Problem to solve
Rewrite the part of the rows that opens with the line containing "This screenshot has" and closes with the line containing "Edit is located at coordinates (52, 33).", replacing "screenshot" with "image" and changing nothing else. Omit the pictures from your answer.

Dataset content
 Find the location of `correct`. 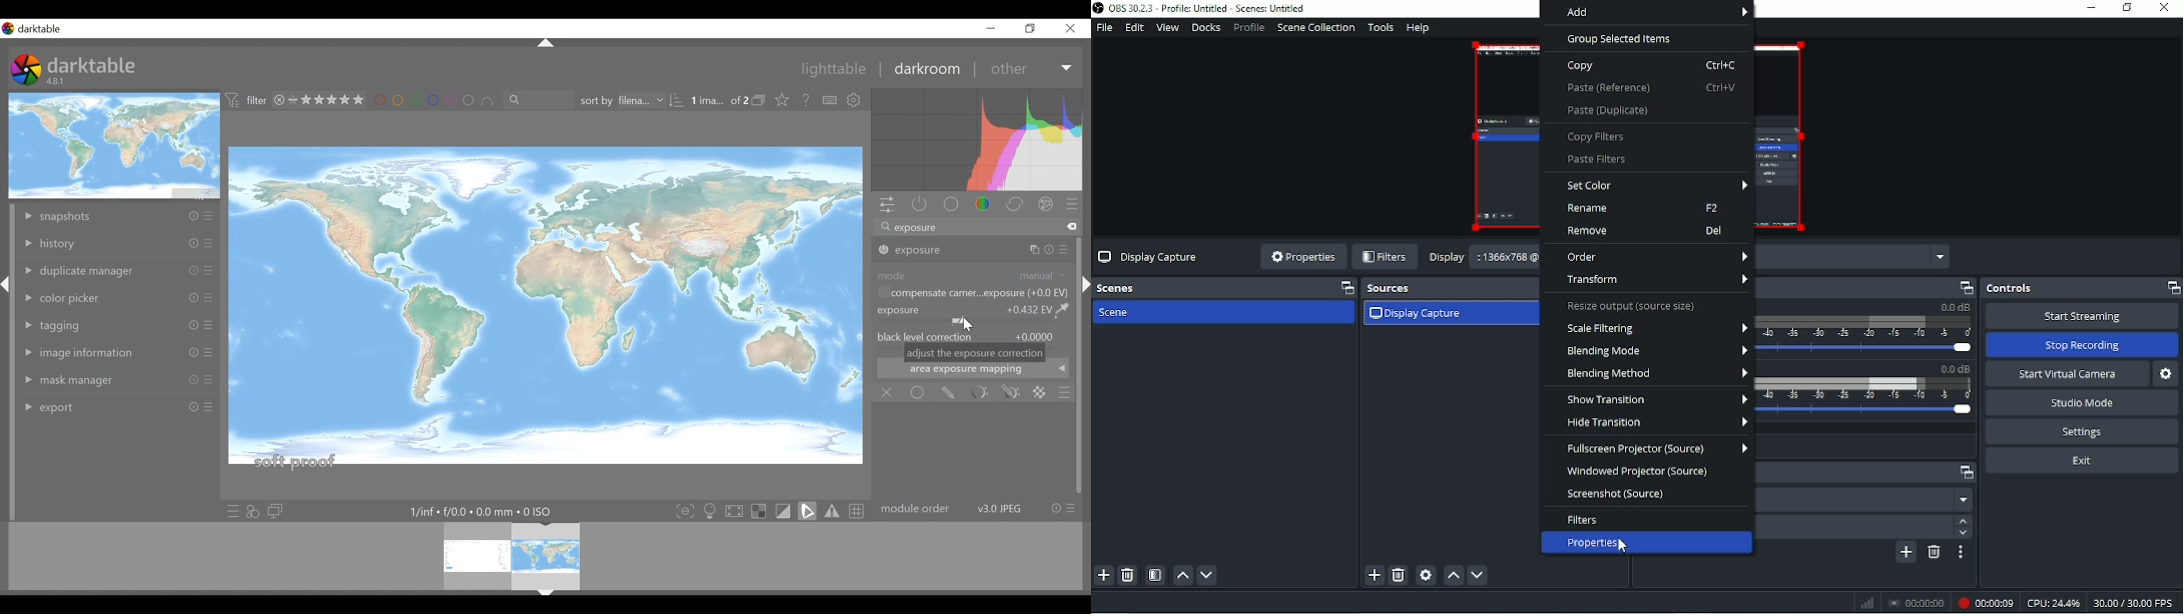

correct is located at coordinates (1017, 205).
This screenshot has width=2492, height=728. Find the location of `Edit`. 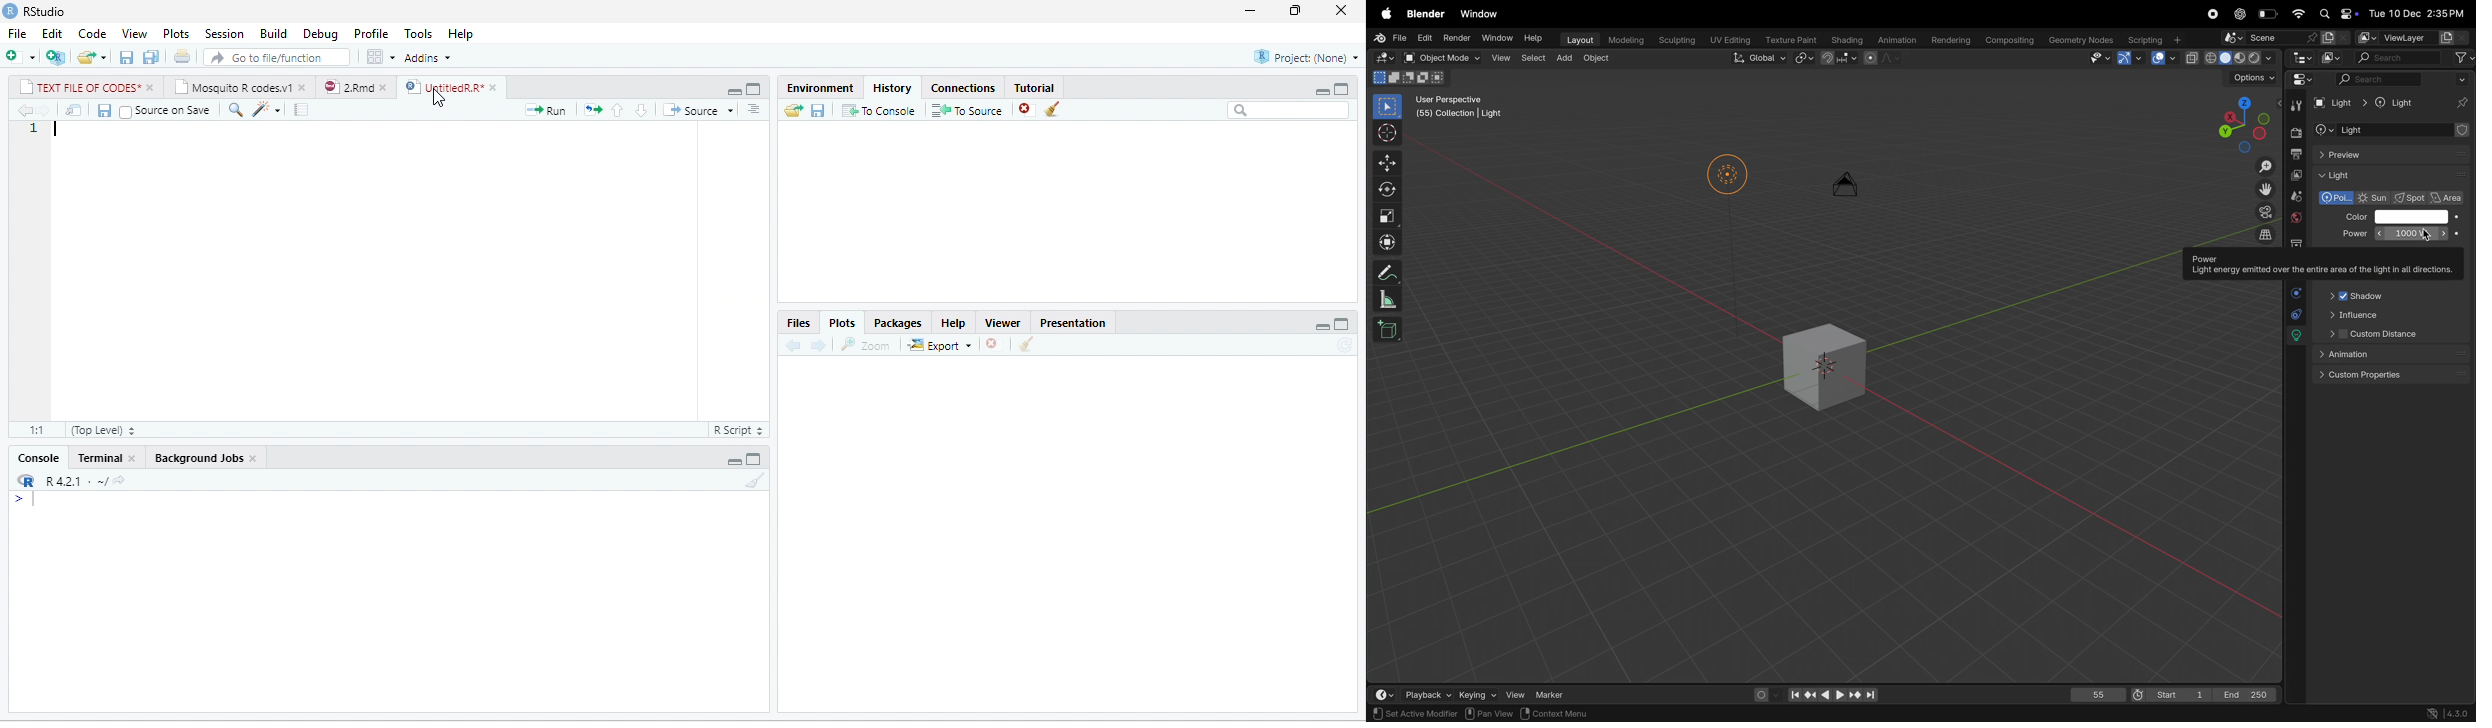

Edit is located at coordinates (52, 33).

---

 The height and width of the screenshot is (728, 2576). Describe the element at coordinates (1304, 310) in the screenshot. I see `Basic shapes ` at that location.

Exercise solution
This image has width=2492, height=728. Find the location of `Edit`. 

Edit is located at coordinates (52, 33).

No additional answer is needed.